The future of Prestige Cuvées


Photograph: Jason Lowe

Photograph: Jason Lowe

Ahead of Champagne Taittinger’s release of their 2006 Comtes de Champagne, Gareth Birchley – Fine Wine Buyer for Asia – looks into the future of the Champagne market’s most prized bottles, the Prestige Cuvées.

The release of the very first Prestige Cuvées from the much-lauded 2002 vintage proved a perfect storm for the boom of the fine Champagne market. Following the overproduction of Champagne in the late nineties in time for the millennium, the world was awash with unsold bubbles by 2002, so volumes were cut. As time went on, 2002 developed not only in quality, but reputation, and it wasn’t long before the world was once again thirsty for first-class fizz.

Naturally the marketing managers soon got in on the act: many of the top estates increased their production drastically, but, as had so often happened in the past, the lead-time from production to sale proved to be their undoing. Today fine wine collectors across the globe criticise producers for releasing Prestige Cuvées every year, almost regardless of conditions: is this global warming finally taking a grip on a region that was once at the northern-most boundary of the winemaking world; or companies that can no longer rest on their laurels being squeezed by shareholders? For many Houses we shall never know, as the production methods and volumes are the most guarded of secrets.

One of the estates open to change is the visionary Champagne Taittinger. Next month sees the release of the long-awaited 2006 Comtes de Champagne which ranks among the finest wines they have produced in the last 20 years. How do we know? In contrast to Dom Pérignon’s Oenothèque, or Plénitude, concept, Taittinger have developed a Futurothèque program, the brainchild of Dominique Garreta, Directrice of Marketing and Communication. The idea is simple, transparent and the work of a genius. At a few events across Europe each year, Taittinger hosts a tasting of the next four vintages, enabling buyers to taste as yet unreleased wines, and how the wine is progressing over its nine or 10 years of ageing. Never before have we seen a House with the confidence to show its hand in this way, begging the question – is this the future of Champagne? Maybe it isn’t for every House, but, if more were to follow suit, the future for Champagne would be bright.

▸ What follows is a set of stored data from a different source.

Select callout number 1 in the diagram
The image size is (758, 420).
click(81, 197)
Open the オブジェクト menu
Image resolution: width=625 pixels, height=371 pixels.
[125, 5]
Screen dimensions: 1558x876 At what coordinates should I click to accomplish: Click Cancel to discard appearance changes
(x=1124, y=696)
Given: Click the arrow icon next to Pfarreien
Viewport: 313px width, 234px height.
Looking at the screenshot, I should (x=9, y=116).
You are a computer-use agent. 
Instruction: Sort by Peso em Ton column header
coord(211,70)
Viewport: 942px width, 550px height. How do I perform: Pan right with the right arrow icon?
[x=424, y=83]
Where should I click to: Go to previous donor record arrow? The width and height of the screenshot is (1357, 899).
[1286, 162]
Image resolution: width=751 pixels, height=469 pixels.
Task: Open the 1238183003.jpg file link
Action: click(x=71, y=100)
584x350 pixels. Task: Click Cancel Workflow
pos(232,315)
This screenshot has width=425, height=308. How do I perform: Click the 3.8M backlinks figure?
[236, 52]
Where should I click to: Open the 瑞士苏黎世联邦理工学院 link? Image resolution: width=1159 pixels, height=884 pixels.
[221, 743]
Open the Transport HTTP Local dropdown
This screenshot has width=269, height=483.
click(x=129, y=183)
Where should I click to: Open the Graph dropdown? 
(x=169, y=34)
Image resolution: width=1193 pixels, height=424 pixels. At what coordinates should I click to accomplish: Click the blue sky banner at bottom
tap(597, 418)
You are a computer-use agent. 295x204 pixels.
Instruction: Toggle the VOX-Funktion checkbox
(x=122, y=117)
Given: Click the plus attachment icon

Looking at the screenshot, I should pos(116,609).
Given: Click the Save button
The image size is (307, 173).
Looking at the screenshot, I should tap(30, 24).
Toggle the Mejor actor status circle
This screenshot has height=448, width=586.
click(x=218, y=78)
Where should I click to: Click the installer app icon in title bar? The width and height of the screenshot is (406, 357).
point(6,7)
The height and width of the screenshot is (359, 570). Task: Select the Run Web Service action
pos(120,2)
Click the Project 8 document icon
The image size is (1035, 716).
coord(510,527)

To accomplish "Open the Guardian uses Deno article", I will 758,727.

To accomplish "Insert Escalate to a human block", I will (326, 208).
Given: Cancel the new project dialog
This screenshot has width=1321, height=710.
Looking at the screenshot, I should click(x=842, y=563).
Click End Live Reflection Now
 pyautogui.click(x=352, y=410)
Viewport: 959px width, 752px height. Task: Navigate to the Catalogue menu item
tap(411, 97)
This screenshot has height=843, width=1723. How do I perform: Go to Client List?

A sense of transparency is central to other trends in the Champagne industry: we are seeing more disgorgement dates on labels and more information on base vintages available to those who seek it. People across the globe are also ditching flutes in favour of glasses that showcase the finest attributes of the wine: it seems that Champagne is finally shrugging off its cloak of ‘only for celebration’ and finding its rightful place alongside the greatest fine wines of Bordeaux and Burgundy. There are few wines which take so much time and effort to produce, so I urge you to age your Champagnes, leave the flutes in the cupboard, and always serve these great wines with food.